I saw a private text about my intern having sex on her desk — Ask a Manager


A reader writes:

I have a question about something that happened to me earlier in my career and what I should have done.

I worked in a very small office: the executive director, myself, and an intern (who I managed). Often people would be in the office alone if others were out at meetings or off.

I had gone over to my intern’s desk to help her with a task on her computer, so I was standing over her desk looking down. Her phone was open to a text message thread and my eyes naturally went to it and unfortunately read a text to her boyfriend. Essentially the text said how exciting it was to … have relations with her … on her desk yesterday. She was the only one who had been in the office that day.

I didn’t know what to do at the time, as it felt wrong to have seen the text message, but also it obviously wasn’t a great thing to do at work. I ended up not saying anything and just pretending I never saw it. I think I may have felt differently if she had been an employee who would be presumably sticking around for awhile.

What should I have done?

There’s nothing worse than information we wish we didn’t have!

Your response was fine.

First, you only knew about it because you saw a private text message that you shouldn’t have seen. It would be different if you had walked in on them, or your intern told you about it, or the boyfriend had accidentally sent the message to you — in which case you’d have to respond. But none of that happened; you just saw a private text message. For all we know, this carnal act didn’t even happen — maybe they have an elaborate fantasy life. You could plausibly just write it off to a private exchange that you were never meant to see and therefore don’t have to act on. (Obviously I’m factoring in the level of harm here. If you’d seen a private text message plotting to burgle the building or kidnap your boss or something, my advice would be different.)

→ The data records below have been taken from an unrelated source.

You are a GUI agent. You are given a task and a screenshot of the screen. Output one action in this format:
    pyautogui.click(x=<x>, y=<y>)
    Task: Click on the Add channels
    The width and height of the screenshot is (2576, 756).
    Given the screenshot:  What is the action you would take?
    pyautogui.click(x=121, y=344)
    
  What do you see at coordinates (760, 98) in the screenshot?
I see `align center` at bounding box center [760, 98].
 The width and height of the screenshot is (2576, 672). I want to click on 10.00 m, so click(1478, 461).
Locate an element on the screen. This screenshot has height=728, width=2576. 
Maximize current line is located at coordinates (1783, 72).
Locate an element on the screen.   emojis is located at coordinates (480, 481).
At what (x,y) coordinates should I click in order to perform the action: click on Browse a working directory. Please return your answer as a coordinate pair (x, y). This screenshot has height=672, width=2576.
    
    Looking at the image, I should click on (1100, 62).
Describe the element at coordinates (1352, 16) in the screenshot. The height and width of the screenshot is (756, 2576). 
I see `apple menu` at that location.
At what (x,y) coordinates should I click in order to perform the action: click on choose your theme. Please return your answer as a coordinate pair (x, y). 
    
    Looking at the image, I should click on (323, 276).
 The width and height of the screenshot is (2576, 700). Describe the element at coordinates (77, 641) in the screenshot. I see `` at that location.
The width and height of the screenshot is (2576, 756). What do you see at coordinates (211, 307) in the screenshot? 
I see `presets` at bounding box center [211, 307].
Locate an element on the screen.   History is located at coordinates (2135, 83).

However, it’s also reasonable to use it as background information about your intern’s judgment and professionalism. For example, if I saw that message, I’d think about whether the intern could be trusted to work in the office alone … and whether there were security ramifications to her letting her boyfriend in when no one else was around (in some offices that wouldn’t be a big deal and in others it would matter very much). I’d also think about whether it was surprising or not; if it was part of a pattern of bad judgment, it would prompt me to address the overall pattern more aggressively (even if not this specifically).

That’s not to say you couldn’t have addressed it with her directly, though. Just because you saw something you weren’t supposed to see doesn’t mean it’s off-limits to address. It would be different if you’d intentionally gone snooping through her phone, but it was right there when you were at her desk for work-related reasons. So in theory you could have said, “This is awkward, but unfortunately a message came up on your phone when I was at your desk and I couldn’t help seeing it. I want to be really clear that you could be fired for what it says happened — you can’t use the office space that way and you need to realize it’s not private. Someone could have walked in unexpectedly and been a non-consenting witness to something no one should be exposed to at work. I assume that aspect of it wasn’t on your mind, so I need to make sure you understand it’s a big deal.” If you did choose to address it, I don’t think you’d need to say more than that. She’d be highly likely to be mortified, and the message received.

But assuming the intern otherwise seemed reasonably responsible and this wasn’t incident 32 in a parade of problems, I think choosing to pretend you hadn’t looked down in the moment and didn’t see what you saw was pretty understandable too.